• **DIRECTIONS**:
Below are some records. Quote exactly the lines from the one that contains "Instruction: Switch to" through the last, both included, and leave out the pictures.

• **PROVIDED RECORDS**:
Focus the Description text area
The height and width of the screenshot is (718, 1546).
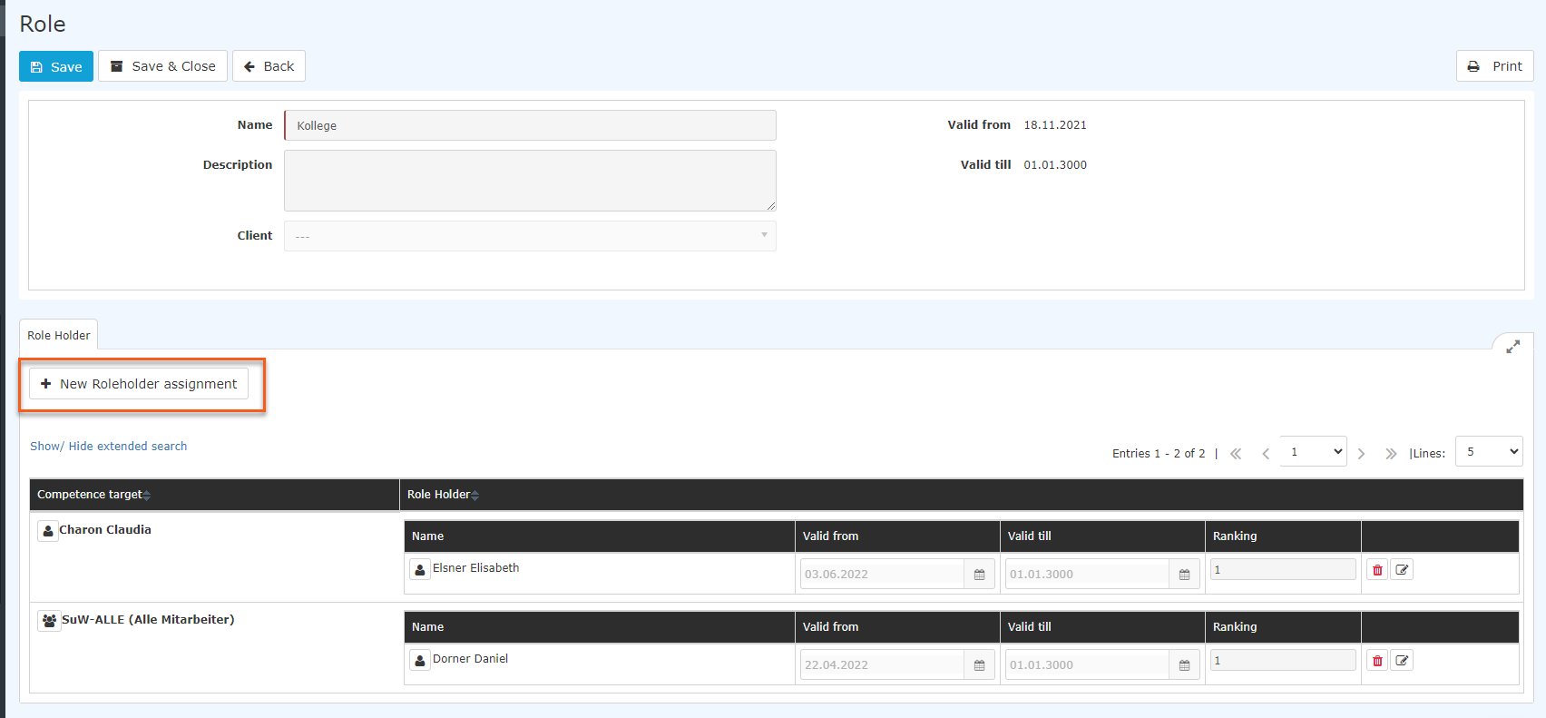click(530, 181)
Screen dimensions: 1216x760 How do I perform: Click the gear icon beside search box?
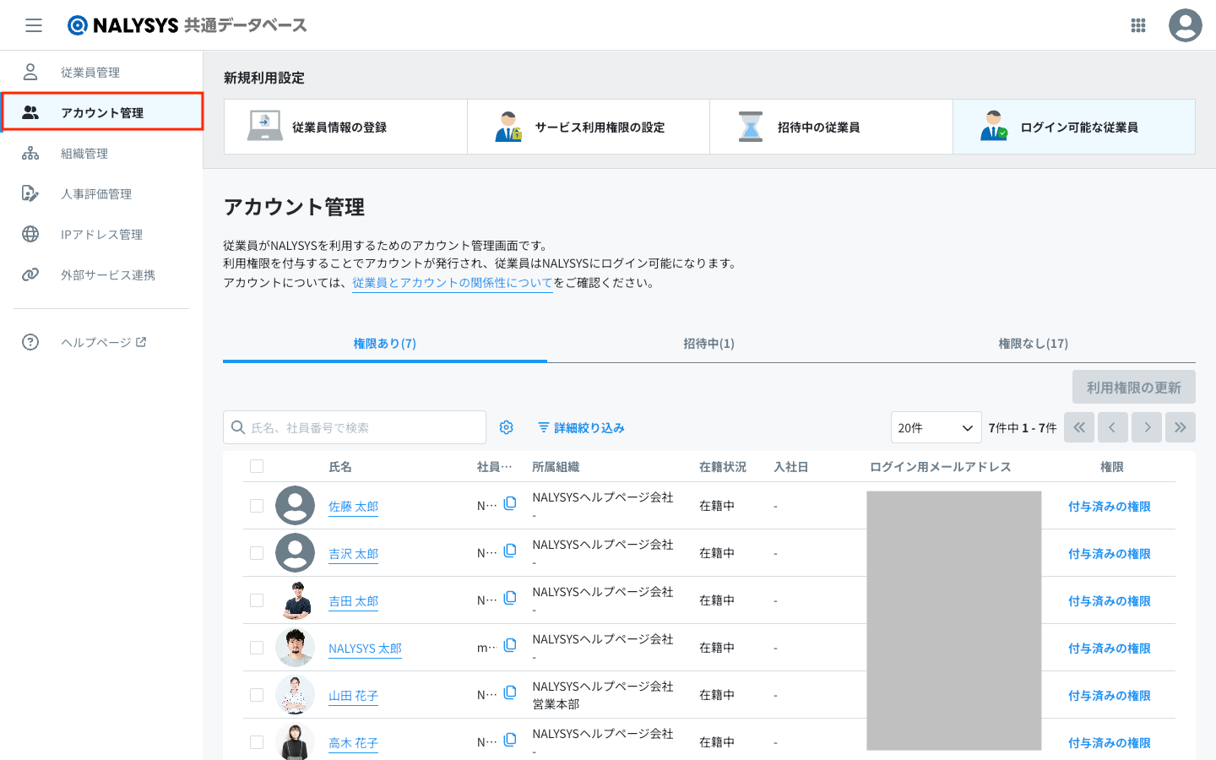(x=507, y=427)
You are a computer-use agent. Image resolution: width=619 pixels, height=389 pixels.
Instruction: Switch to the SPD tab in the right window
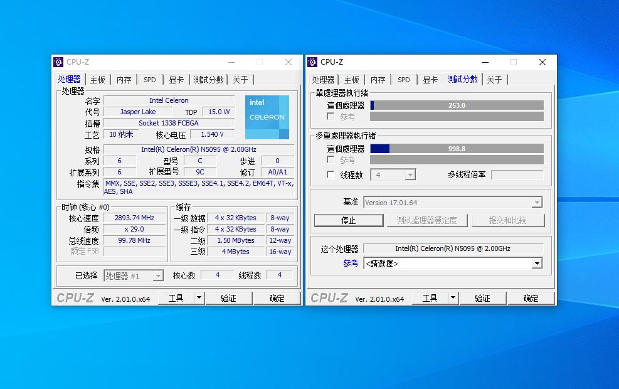[x=403, y=80]
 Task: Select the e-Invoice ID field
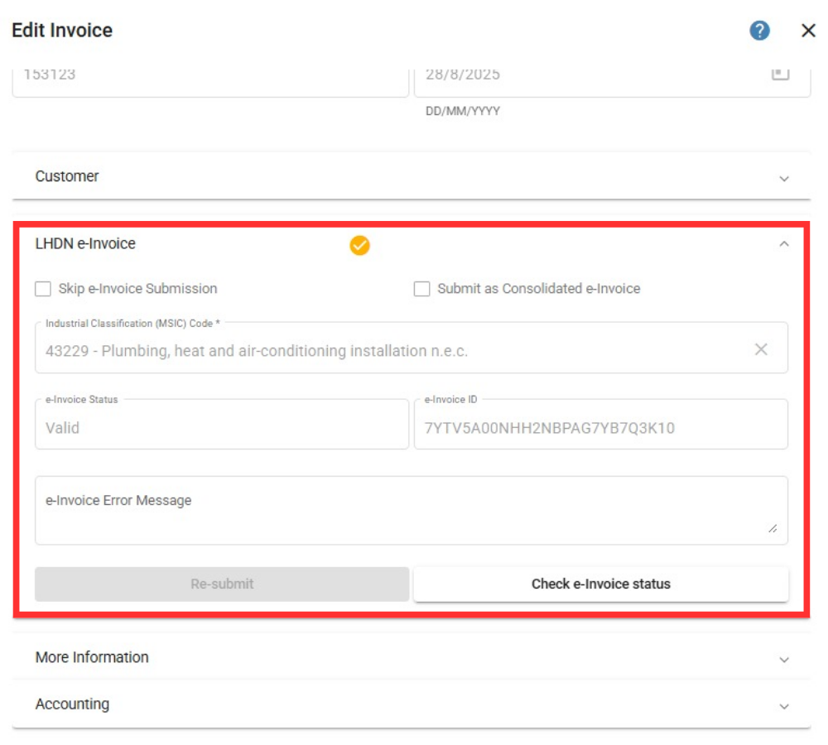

• **EXERCISE SOLUTION**:
Instruction: Switch to the SPD tab in the right window
[x=403, y=80]
 Task: Select the e-Invoice ID field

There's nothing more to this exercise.